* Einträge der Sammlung
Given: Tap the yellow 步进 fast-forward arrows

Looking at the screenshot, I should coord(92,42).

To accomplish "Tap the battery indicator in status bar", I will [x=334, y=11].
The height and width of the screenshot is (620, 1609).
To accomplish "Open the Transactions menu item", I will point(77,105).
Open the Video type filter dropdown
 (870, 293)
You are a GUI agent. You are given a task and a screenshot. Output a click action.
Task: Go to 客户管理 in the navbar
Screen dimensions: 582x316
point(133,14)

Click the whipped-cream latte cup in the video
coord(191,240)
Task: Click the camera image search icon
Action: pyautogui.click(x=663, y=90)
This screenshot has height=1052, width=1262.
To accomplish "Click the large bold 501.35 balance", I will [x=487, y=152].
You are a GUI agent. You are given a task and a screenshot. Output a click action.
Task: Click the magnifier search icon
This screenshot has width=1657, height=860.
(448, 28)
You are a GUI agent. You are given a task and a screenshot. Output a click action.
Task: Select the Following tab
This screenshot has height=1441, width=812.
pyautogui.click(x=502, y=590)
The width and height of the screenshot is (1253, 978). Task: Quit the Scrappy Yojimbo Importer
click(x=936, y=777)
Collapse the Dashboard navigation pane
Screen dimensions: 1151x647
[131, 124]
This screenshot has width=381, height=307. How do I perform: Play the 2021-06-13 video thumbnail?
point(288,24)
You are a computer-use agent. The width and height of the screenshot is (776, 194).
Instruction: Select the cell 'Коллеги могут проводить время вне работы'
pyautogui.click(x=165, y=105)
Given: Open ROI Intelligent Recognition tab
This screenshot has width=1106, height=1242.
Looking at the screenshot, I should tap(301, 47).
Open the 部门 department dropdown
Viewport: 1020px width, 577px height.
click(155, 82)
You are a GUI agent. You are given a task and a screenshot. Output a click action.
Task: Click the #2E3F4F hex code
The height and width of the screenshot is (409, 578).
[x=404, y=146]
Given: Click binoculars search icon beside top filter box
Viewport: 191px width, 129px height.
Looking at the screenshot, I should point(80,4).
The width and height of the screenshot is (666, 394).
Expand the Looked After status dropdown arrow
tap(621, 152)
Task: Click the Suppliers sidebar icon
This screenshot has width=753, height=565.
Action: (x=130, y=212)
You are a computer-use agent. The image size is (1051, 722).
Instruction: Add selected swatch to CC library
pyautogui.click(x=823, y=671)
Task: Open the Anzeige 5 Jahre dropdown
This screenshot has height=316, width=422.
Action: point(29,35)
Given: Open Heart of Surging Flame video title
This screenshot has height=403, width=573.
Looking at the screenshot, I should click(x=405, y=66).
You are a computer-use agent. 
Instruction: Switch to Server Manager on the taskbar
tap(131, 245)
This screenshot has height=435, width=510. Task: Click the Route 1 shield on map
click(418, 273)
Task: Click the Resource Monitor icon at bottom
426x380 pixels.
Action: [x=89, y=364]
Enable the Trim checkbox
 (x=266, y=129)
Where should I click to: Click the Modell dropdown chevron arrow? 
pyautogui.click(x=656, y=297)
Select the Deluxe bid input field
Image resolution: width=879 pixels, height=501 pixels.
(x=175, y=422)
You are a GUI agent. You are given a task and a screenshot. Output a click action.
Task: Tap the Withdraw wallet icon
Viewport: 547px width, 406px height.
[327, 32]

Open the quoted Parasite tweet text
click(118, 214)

* Aufgabe
Gib aus der Auflistung alles von der Zeile mit „Task: Click the Resource“ bis hinunter zur Zeile mit „(x=175, y=422)“ erneut wieder und tausche dabei „Trim“ gegen „Crop“ aus. Alles andere bleibt unverändert.

* Lösung
Task: Click the Resource Monitor icon at bottom
426x380 pixels.
Action: [x=89, y=364]
Enable the Crop checkbox
 (x=266, y=129)
Where should I click to: Click the Modell dropdown chevron arrow? 
pyautogui.click(x=656, y=297)
Select the Deluxe bid input field
Image resolution: width=879 pixels, height=501 pixels.
(x=175, y=422)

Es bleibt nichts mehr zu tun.